16. The apparatus of claim 1, wherein the processor is configured to emulate at least one of a keyboard and a mouse such that when the apparatus is connected to the at least one electronic device, the apparatus is recognized as at least one of a class compliant keyboard and class compliant mouse.

17. The apparatus of claim 1, further comprising a display device connected to the at least one processor, the at least one processor configured to provide feedback indicative of the at least one gesture that is being recognized via the display device.
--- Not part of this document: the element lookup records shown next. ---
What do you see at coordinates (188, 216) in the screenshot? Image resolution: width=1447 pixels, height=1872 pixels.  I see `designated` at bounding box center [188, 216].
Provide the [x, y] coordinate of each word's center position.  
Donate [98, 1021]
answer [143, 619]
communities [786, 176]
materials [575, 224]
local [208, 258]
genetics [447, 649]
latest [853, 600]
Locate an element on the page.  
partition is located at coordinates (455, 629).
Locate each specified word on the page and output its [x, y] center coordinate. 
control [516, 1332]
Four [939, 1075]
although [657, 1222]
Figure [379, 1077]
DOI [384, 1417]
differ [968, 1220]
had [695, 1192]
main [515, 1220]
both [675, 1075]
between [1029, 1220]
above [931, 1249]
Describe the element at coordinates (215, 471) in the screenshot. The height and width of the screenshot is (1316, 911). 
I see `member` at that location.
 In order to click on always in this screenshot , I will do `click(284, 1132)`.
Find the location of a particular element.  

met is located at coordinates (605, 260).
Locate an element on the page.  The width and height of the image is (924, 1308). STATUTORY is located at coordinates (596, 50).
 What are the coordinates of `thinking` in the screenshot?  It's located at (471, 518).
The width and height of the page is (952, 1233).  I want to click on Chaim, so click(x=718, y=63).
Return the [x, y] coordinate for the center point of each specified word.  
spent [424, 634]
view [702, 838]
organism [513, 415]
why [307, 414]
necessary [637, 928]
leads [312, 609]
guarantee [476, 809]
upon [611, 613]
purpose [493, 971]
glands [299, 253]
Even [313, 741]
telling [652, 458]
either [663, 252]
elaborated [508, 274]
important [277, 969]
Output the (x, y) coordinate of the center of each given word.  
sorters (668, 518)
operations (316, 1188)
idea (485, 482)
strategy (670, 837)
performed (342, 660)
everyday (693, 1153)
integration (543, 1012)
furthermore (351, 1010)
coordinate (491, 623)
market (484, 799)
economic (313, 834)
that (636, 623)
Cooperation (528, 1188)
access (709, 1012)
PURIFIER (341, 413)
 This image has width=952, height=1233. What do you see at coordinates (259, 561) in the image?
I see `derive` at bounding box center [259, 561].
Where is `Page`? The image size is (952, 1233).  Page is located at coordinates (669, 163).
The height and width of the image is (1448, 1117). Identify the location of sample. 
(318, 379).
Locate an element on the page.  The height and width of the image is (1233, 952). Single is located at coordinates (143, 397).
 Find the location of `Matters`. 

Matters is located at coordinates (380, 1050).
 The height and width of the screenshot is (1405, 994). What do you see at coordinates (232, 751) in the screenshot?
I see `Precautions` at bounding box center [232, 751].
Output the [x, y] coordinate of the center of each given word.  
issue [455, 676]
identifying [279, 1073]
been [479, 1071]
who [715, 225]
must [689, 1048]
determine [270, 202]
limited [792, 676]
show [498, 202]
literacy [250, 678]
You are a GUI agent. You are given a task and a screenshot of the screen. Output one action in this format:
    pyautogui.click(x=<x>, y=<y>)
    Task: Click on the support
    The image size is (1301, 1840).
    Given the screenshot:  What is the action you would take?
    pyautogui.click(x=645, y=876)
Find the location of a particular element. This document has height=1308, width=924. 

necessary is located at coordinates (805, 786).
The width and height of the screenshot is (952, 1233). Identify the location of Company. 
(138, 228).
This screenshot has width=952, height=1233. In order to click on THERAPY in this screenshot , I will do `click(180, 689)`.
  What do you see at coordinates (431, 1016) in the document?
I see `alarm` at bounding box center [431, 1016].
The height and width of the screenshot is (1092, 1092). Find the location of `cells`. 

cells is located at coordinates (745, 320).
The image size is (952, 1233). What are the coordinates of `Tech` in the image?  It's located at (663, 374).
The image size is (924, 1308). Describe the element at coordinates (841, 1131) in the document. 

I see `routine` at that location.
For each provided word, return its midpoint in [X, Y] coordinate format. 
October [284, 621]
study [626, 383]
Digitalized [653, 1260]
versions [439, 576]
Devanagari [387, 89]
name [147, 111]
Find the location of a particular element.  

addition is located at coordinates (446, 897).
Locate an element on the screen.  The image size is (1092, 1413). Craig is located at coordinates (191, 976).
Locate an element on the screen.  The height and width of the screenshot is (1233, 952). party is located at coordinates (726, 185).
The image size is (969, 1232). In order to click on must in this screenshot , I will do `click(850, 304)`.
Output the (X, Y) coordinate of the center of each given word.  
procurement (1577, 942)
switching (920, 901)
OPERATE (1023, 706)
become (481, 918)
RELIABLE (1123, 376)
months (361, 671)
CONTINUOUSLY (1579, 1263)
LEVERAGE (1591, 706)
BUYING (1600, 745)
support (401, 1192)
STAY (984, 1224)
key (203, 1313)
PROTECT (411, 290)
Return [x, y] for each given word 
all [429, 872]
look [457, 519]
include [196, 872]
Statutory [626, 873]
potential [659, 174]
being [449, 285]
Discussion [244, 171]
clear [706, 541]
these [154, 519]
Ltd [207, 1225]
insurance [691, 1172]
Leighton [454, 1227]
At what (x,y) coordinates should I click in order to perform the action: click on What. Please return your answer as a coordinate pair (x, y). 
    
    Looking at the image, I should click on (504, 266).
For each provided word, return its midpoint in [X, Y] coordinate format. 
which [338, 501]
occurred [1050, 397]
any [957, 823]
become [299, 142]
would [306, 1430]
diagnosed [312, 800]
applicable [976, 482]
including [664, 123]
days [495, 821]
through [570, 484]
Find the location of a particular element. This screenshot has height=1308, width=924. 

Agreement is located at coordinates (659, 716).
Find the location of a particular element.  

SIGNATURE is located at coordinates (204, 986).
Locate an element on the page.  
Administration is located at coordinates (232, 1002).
18. A gesture-based control method comprising:

a) receiving image data and depth data from at least one camera;

b) extracting at least one gesture from the image data and the depth data that is indicative of an activity of an operator within a volume of recognition, the volume of recognition being indicative of a sterile space proximate to the operator;

c) generating at least one command that is compatible with at least one electronic device for displaying medical information based upon the extracted at least one gesture; and

d) providing the at least one compatible command to the at least one electronic device as an input command.

19. (canceled)

20. (canceled)

21. (canceled)

22. (canceled)

23. (canceled)

24. (canceled)

25. (canceled)

26. (canceled)

27. (canceled)

28. (canceled)

29. (canceled)

30. (canceled)

31. (canceled)

32. A medical information system comprising:

a) at least one camera configured to generate image data and depth data;

b) at least one electronic device configured to receive at least one input command and display medical information based upon the received at least one input command;

c) at least one processor operatively coupled to the at least one camera and the at least one electronic device, the processor configured to:

i. receive the image data and the depth data from the at least one camera;

ii. extract at least one gesture from the image data and the depth data that is indicative of an activity of an operator within a volume of recognition, the volume of recognition being indicative of a sterile space proximate to the operator;

iii. generate at least one command that is compatible with the at least one electronic device based on the extracted at least one gesture; and

iv. provide the at least one compatible command to the at least one electronic device as the at least one input command.

33. The apparatus of claim 1, wherein the volume of recognition has:

a) a height that extends between a waist region of the operator to a head region of the operator;

b) a width that extends between opposed shoulder regions of the operator; and

c) a length that extends arms-length from a chest region of the operator.